RECORDS SUPPLIED:
* begin *

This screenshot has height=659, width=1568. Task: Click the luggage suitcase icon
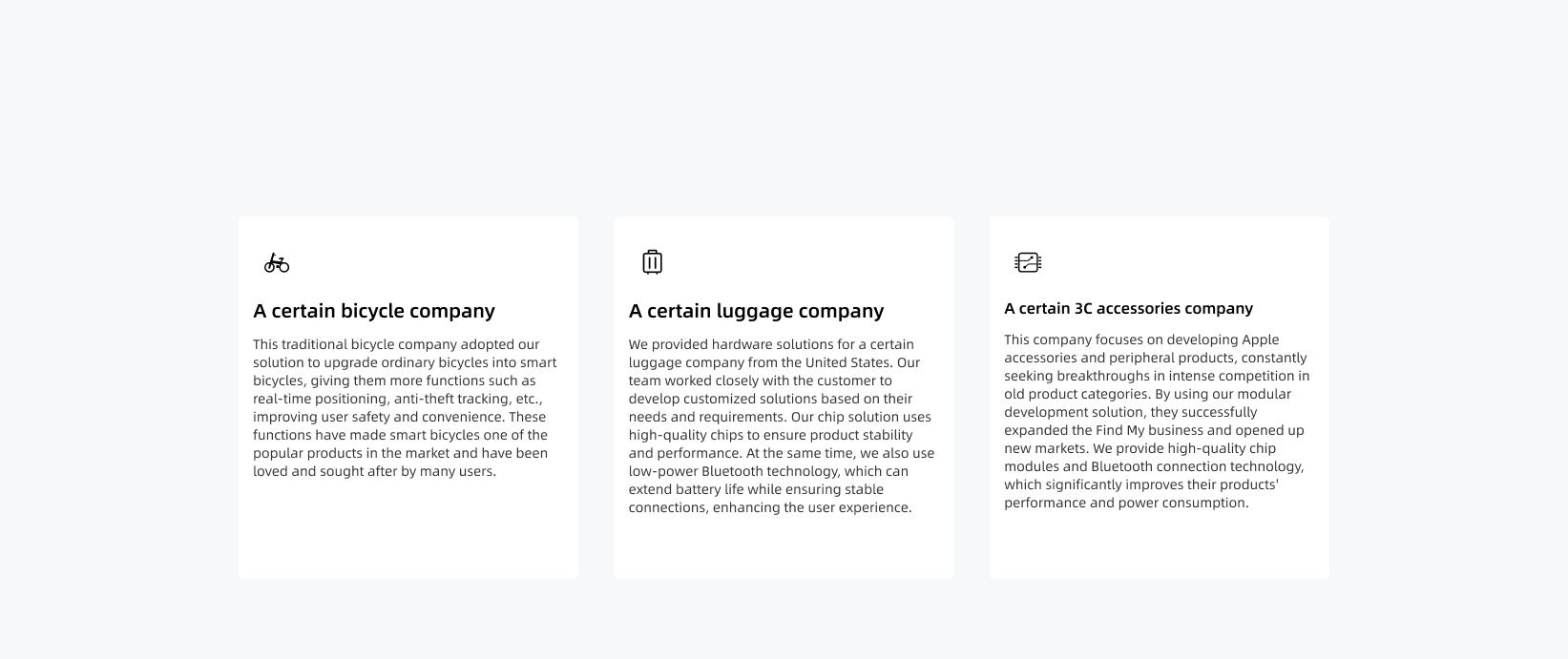point(652,262)
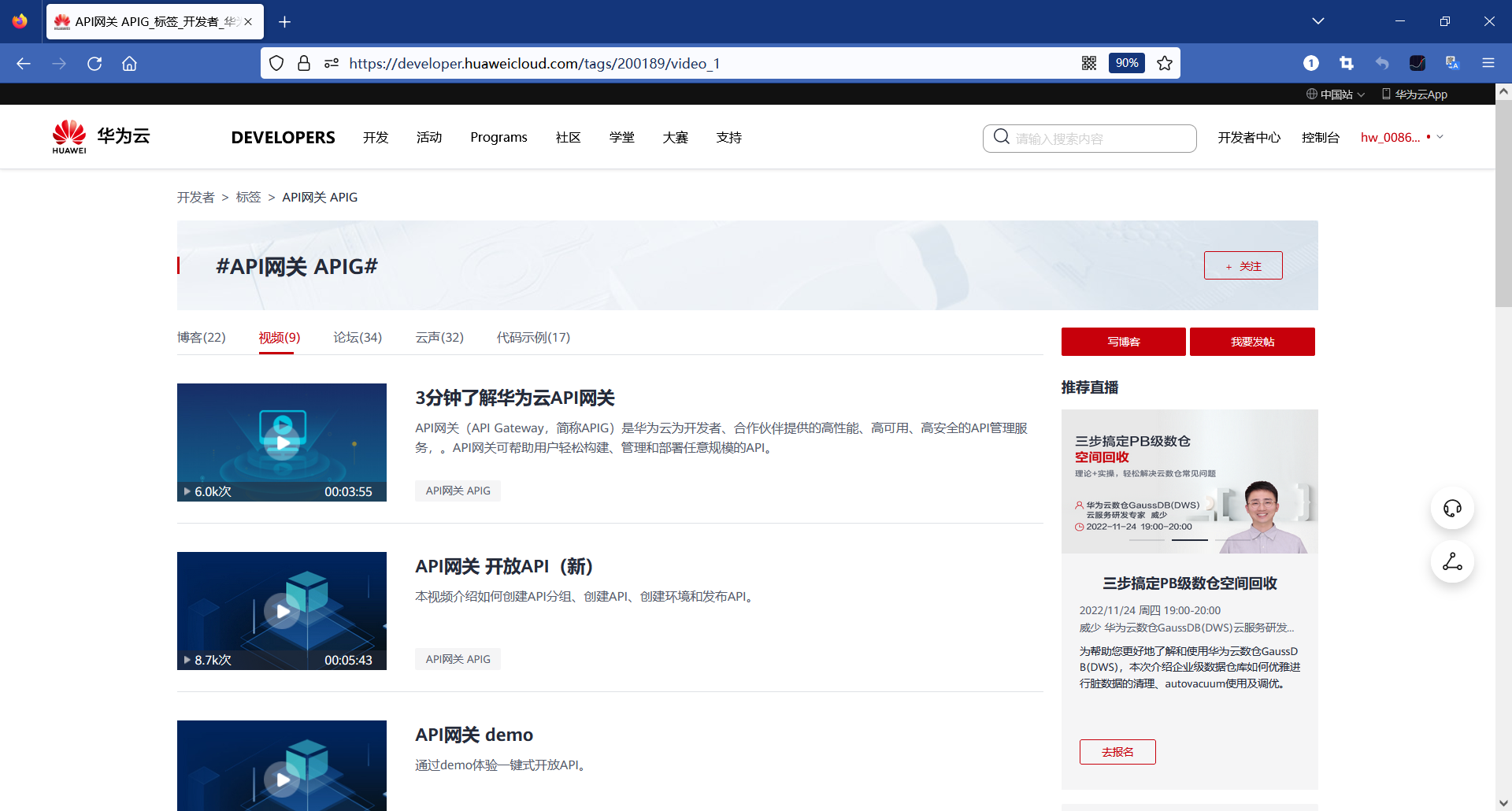Open the 中国站 region dropdown

(x=1335, y=94)
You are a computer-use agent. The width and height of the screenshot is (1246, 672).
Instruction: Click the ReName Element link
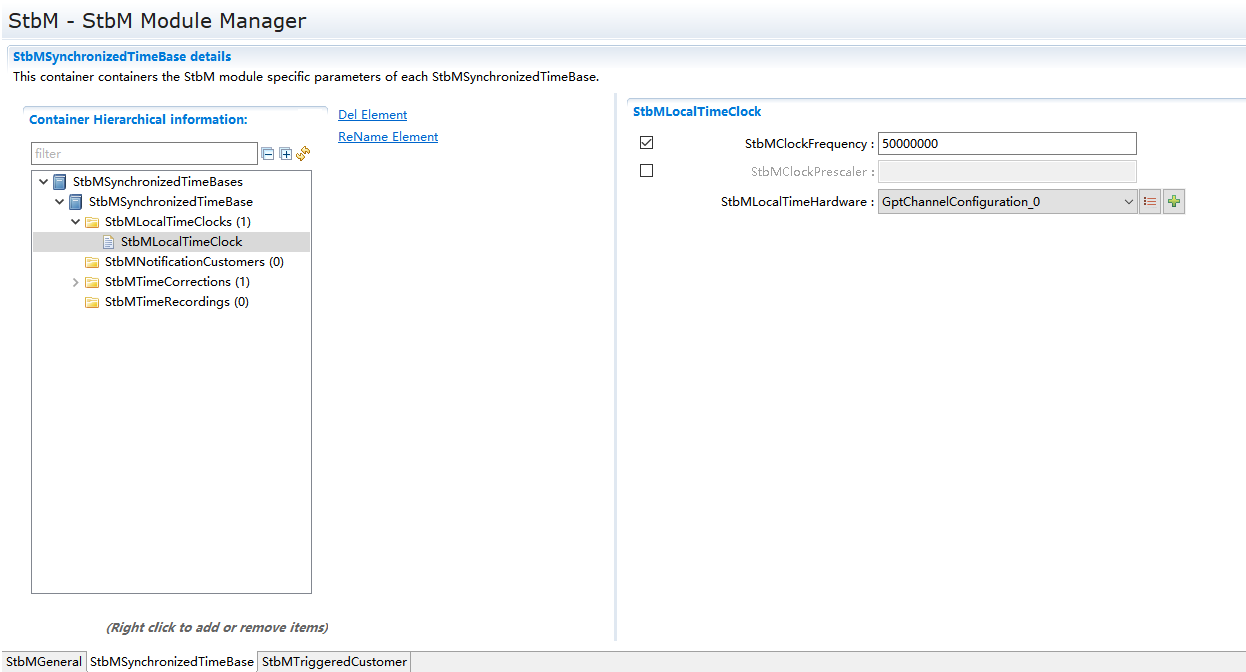(388, 137)

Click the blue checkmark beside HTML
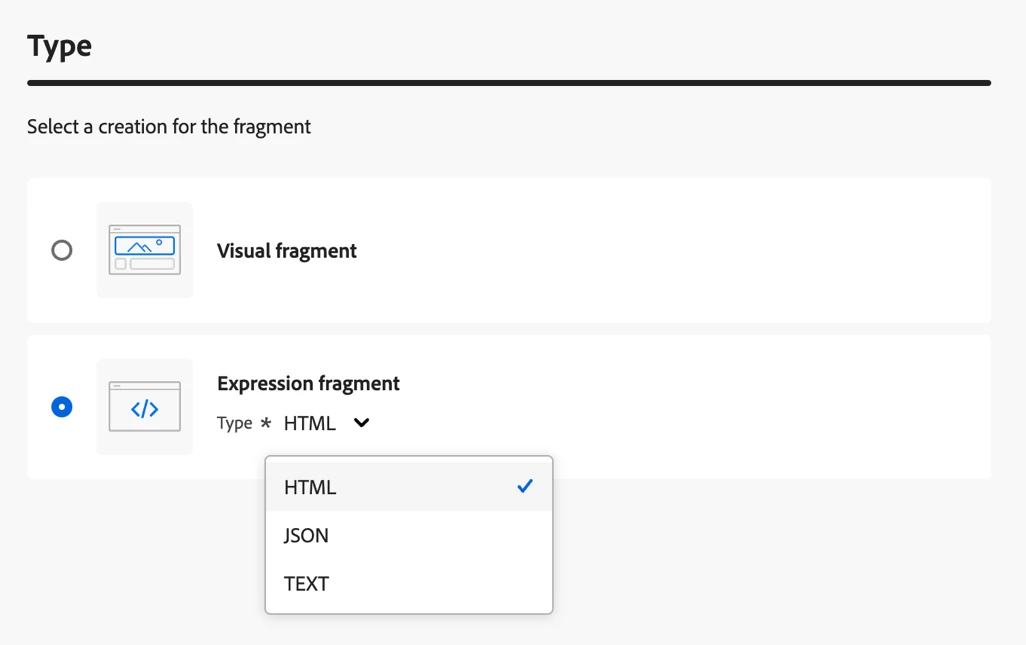pyautogui.click(x=525, y=486)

* end *

WORK REQUIRED:
Rewrite all the records with "screenshot" changed to "screen capture" and everything else kept the same, leaving out the pictures.

COMPLETE RESPONSE:
This screen capture has height=659, width=1568. Task: Click the luggage suitcase icon
point(652,262)
Open the 中国站 region dropdown

(x=1335, y=94)
You are a computer-use agent. The width and height of the screen capture is (1246, 672).
Instruction: Click the ReName Element link
(388, 137)

Click the blue checkmark beside HTML
pyautogui.click(x=525, y=486)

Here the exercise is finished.